* _Task directions_
Reproduce the listing that follows so that each line matches the original exactly.

* _Records for this exercise_
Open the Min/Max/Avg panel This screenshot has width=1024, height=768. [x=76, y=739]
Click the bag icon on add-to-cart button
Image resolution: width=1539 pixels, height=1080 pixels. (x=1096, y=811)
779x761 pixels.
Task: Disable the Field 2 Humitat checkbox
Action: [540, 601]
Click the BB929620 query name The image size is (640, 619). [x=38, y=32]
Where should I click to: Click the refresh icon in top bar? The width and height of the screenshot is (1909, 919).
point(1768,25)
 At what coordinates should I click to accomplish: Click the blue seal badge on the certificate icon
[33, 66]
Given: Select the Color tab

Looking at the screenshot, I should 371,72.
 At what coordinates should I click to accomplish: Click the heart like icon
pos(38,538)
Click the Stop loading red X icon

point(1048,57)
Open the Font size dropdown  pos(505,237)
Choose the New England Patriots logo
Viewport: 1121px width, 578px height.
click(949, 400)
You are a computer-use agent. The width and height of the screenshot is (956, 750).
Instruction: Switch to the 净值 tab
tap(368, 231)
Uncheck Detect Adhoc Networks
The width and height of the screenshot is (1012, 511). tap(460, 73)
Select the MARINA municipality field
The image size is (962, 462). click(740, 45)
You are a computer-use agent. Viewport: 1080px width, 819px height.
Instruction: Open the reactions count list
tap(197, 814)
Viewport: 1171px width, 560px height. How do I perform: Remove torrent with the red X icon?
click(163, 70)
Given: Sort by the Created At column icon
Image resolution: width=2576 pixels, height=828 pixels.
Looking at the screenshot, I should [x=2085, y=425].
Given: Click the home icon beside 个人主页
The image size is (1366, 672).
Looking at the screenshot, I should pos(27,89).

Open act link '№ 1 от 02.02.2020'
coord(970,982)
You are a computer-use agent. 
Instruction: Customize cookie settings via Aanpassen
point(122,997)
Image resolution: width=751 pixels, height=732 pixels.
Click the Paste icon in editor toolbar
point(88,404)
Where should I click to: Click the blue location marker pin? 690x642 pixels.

* _Written solution_
Open the Min/Max/Avg panel This screenshot has width=1024, height=768. [x=76, y=739]
Click the bag icon on add-to-cart button
Image resolution: width=1539 pixels, height=1080 pixels. (x=1096, y=811)
779x761 pixels.
Task: Disable the Field 2 Humitat checkbox
Action: [540, 601]
Click the BB929620 query name The image size is (640, 619). [x=38, y=32]
Where should I click to: Click the refresh icon in top bar? The width and height of the screenshot is (1909, 919).
point(1768,25)
 At what coordinates should I click to accomplish: Click the blue seal badge on the certificate icon
[33, 66]
Given: Select the Color tab

Looking at the screenshot, I should 371,72.
 At what coordinates should I click to accomplish: Click the heart like icon
pos(38,538)
Click the Stop loading red X icon

point(1048,57)
Open the Font size dropdown  pos(505,237)
Choose the New England Patriots logo
Viewport: 1121px width, 578px height.
click(949, 400)
You are a computer-use agent. The width and height of the screenshot is (956, 750).
Instruction: Switch to the 净值 tab
tap(368, 231)
Uncheck Detect Adhoc Networks
The width and height of the screenshot is (1012, 511). tap(460, 73)
Select the MARINA municipality field
The image size is (962, 462). click(740, 45)
You are a computer-use agent. Viewport: 1080px width, 819px height.
Instruction: Open the reactions count list
tap(197, 814)
Viewport: 1171px width, 560px height. How do I perform: Remove torrent with the red X icon?
click(163, 70)
Given: Sort by the Created At column icon
Image resolution: width=2576 pixels, height=828 pixels.
Looking at the screenshot, I should [x=2085, y=425].
Given: Click the home icon beside 个人主页
The image size is (1366, 672).
Looking at the screenshot, I should pos(27,89).

Open act link '№ 1 от 02.02.2020'
coord(970,982)
You are a computer-use agent. 
Instruction: Customize cookie settings via Aanpassen
point(122,997)
Image resolution: width=751 pixels, height=732 pixels.
Click the Paste icon in editor toolbar
point(88,404)
Where should I click to: Click the blue location marker pin? 690x642 pixels.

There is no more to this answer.